I mean, I hadn’t smoked cigarettes in nearly 15 years and then I found myself taking the odd one and it spiralled somehow until I walked into a shop one day and bought a pack for nearly a tenner! A tenner! And even then I still handed the money over to the shop assistant, took them home, sat in my kitchen and smoked them. What was I doing? I don’t know. Dimming the light. The house stank. I opened all the windows but the light was still obscured under the disgusting grey mist that hung about like a warning and I knew, at least I was as sure as you ever can be, that this was the last time. I got all the bottles out of the house too. And I started again. Again.


Don’t you pfff my little light out, I’m going to let it shine. Don’t you pfff my little light out, I’m going to let it shine.
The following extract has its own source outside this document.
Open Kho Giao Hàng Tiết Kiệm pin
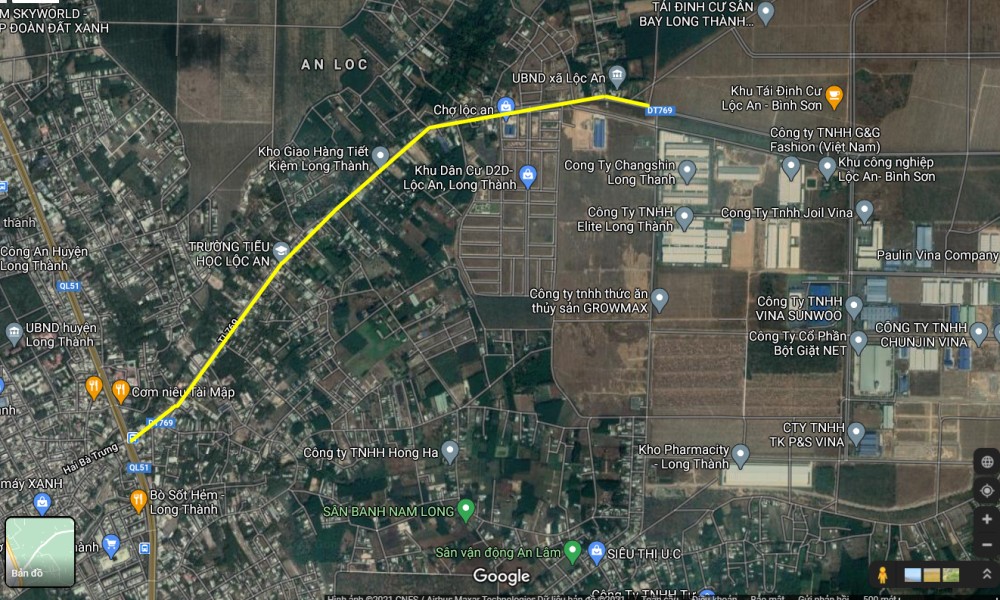Screen dimensions: 1000x600 pyautogui.click(x=380, y=157)
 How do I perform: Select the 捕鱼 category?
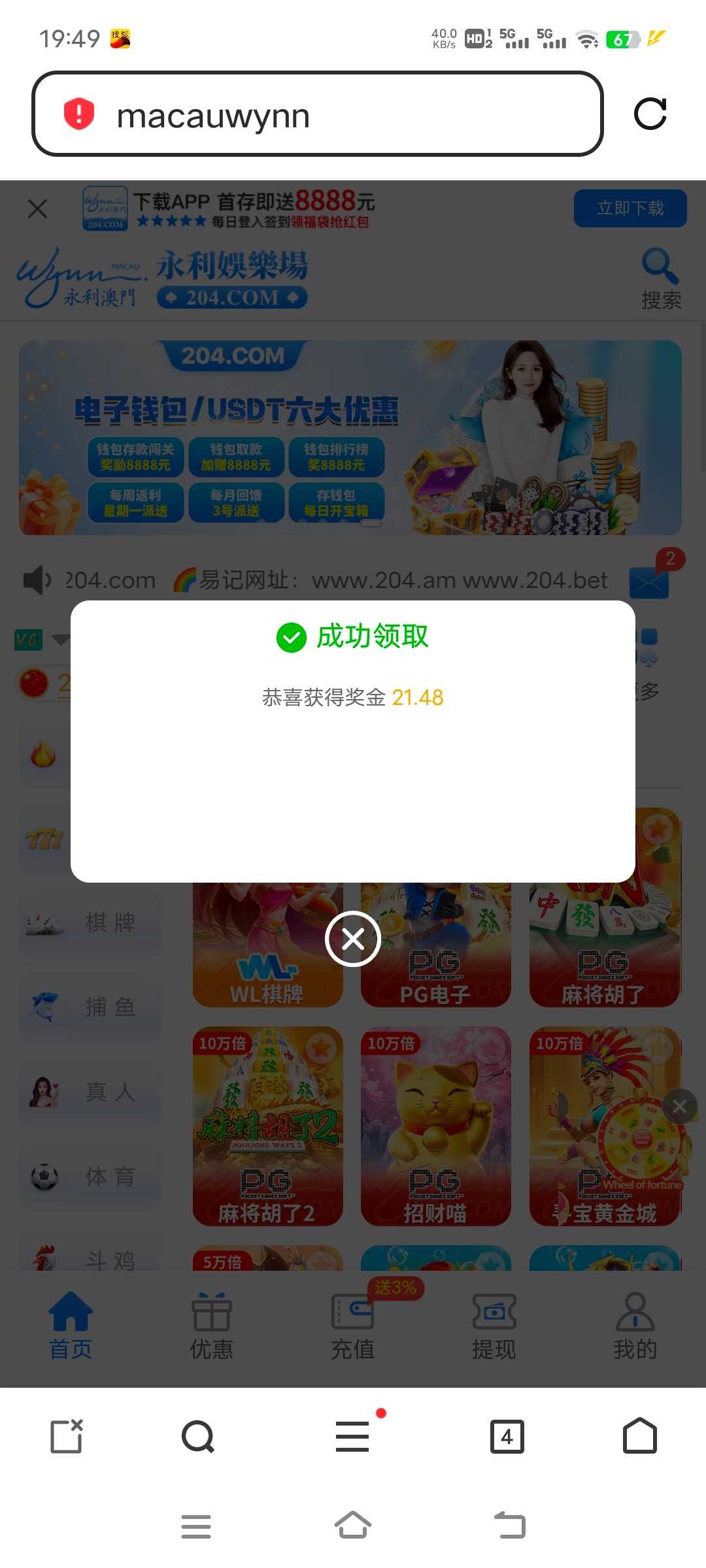pos(90,1007)
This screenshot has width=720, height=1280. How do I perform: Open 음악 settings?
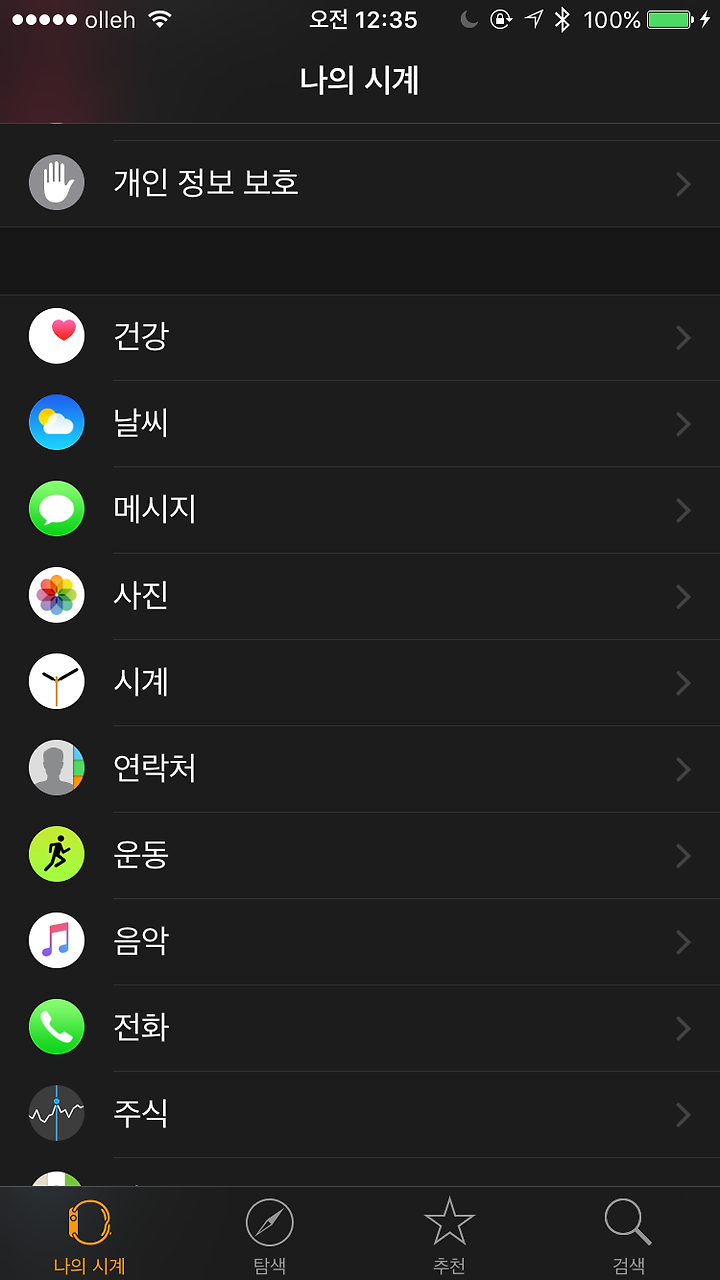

A couple of years ago they told my friend, the film-maker Simon Fitzmaurice, that he should just let life go. Pfff. That's not very supportive. He has motor neuron disease. Thing is, Simon thinks it's not about how long you live but how you live. They asked him why on earth he wanted to ventilate when he was only going to get worse, when he wouldn't be able to move his arms and legs, when he would need 24-hour-care. They asked him why and his answer was "love". For his wise and beautiful wife Ruth. For his children. For his friends, for his family. Love for life, a love that remains "undimmed, unbowed".

After it was suggested that his light might be pfffed out, he went on to have two more children, twins, bringing the total to five. He is fundraising now so that he can make his latest film My Name Is Emily. You see, Simon wants his little light to shine. He wants to live. It's not about how long, it's about how.


(Whisper it.) This little light of mine, I'm going to let it shine, let it shine, let it shine, let it shine.

I mean, we can only try. That's all we can do. Every day. Every day. Every day. (LOUDER NOW!) THIS LITTLE LIGHT OF MINE, I'M GONNA LET IT SHINE!

I’m in the kitchen, trying and crying. She jumps off the stage, wraps her arms around my neck. “Are you impressed with me Mummy?” she says and the other one jumps up for a “girls’ hug”.

“I am,” I tell them. “I’m very impressed.”